Breites Zertifizierungsprogramm
Für dotdot plant die Zigbee Alliance ein breites Zertifizierungsprogramm, das letztlich dafür sorgen soll, dass alle dotdot-konformen Geräte im IoT miteinander reden können. Auch Geräte, die auf den unteren Stack-Ebenen andere Technologien als Zigbee-Systeme nutzen, sollen in Zigbee-Infrastrukturen angesprochen werden können und umgekehrt. Der Ansatz scheint zu überzeugen, denn Zigbee gab im Dezember 2016 bekannt, dass die bislang zumindest im Markt der Heimvernetzung konkurrierende Thread-Gruppe nun mit Zigbee zusammenarbeitet und seine auf IPv6 basierende Netzwerkschicht im Rahmen von dotdot als mögliche „Unterlage“ für dotdot-Applikationen zertifiziert wurde.
Anbieter von Thread-fähigen Systemen können nun also auch Software für dotdot schreiben, und dotdot-fähige Zigbee-Systeme lassen sich auch im Rahmen von Thread-Implementierungen durch Software adressieren. Besitzen Anwender ein Hausnetz, in dem Zigbee- und Thread-komponenten stecken, ließen sich diese einheitlich steuern und mit einer dotdot-zertifzierten Anwendungsfamilie versorgen.
Allerdings wird es nach wie vor Vorteile für reine Zigbee-Umgebungen geben. „Einige Zigbee-Funktionen verlangen derzeit eine engere Verbindung zu Zigbee und den darunterliegenden Netzwerken“, erklärt Mulder. Dazu gehören so genannte Service Discoveries, bei denen Steuersysteme automatisiert Daten über die angeschlossenen Systeme abfragen, oder Direktverbindungen zwischen Zigbee-Devices ohne Umweg über eine übergeordnete Netzwerkkomponente aufbauen („Finding and Binding“), wenn das funktional sinnvoll ist.
Fazit
Es ist eine spannende Frage, ob sich auch auf den höheren Ebenen von IoT-Stacks und nicht nur auf der physischen und Adressschicht IEEE-Standards oder andere Ansätze durchsetzen werden.
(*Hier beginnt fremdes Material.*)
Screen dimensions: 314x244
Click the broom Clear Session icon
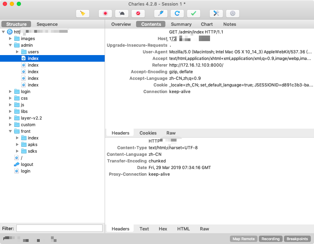[83, 14]
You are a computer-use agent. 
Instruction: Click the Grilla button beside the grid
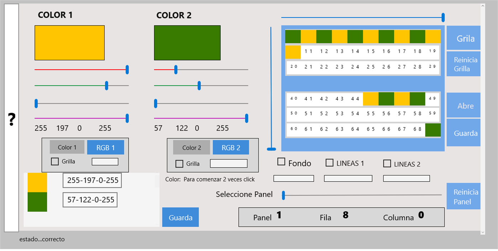464,38
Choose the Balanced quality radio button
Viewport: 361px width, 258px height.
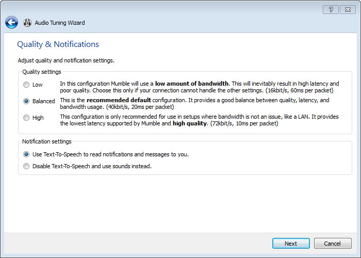26,101
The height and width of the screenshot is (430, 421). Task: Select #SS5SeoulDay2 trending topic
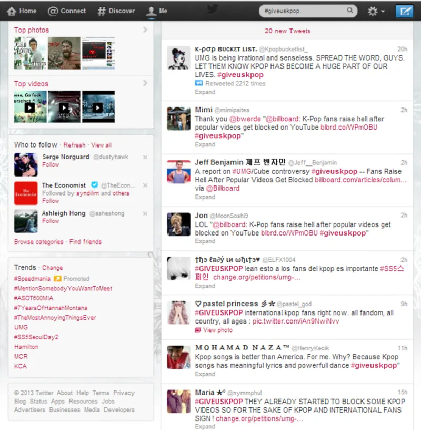coord(36,337)
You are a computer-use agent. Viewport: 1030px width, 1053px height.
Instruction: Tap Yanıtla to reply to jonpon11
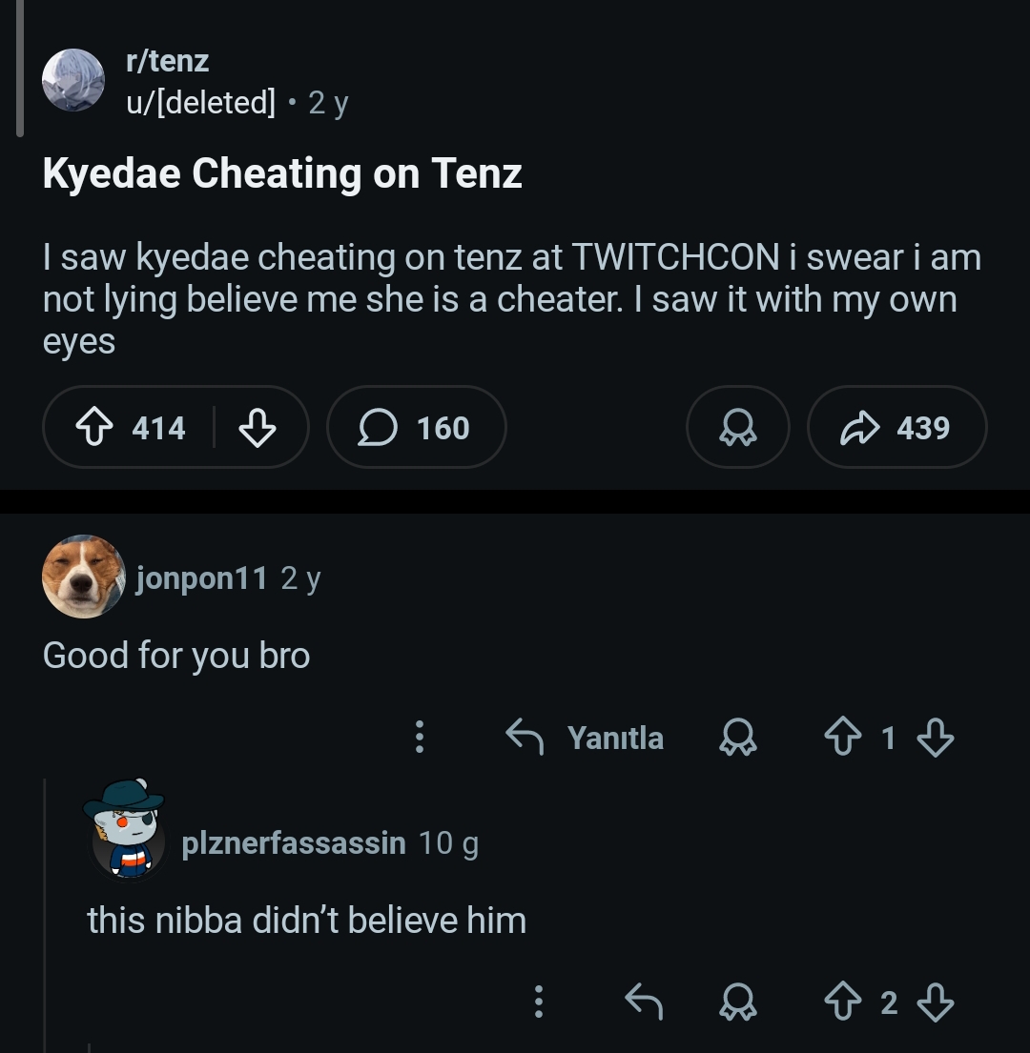coord(616,737)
Mit dotdot und der Kooperation mit Thread hat Zigbee sowohl den Anwendern von Zigbee-Technologie als auch den Nutzern Thread-kompatibler Geräte im Heimumfeld jedenfalls eine Brücke in die Zukunft gebaut und möglicherweise auch die eigene Zukunft als wichtige Komponente eines weltweiten IoT gesichert.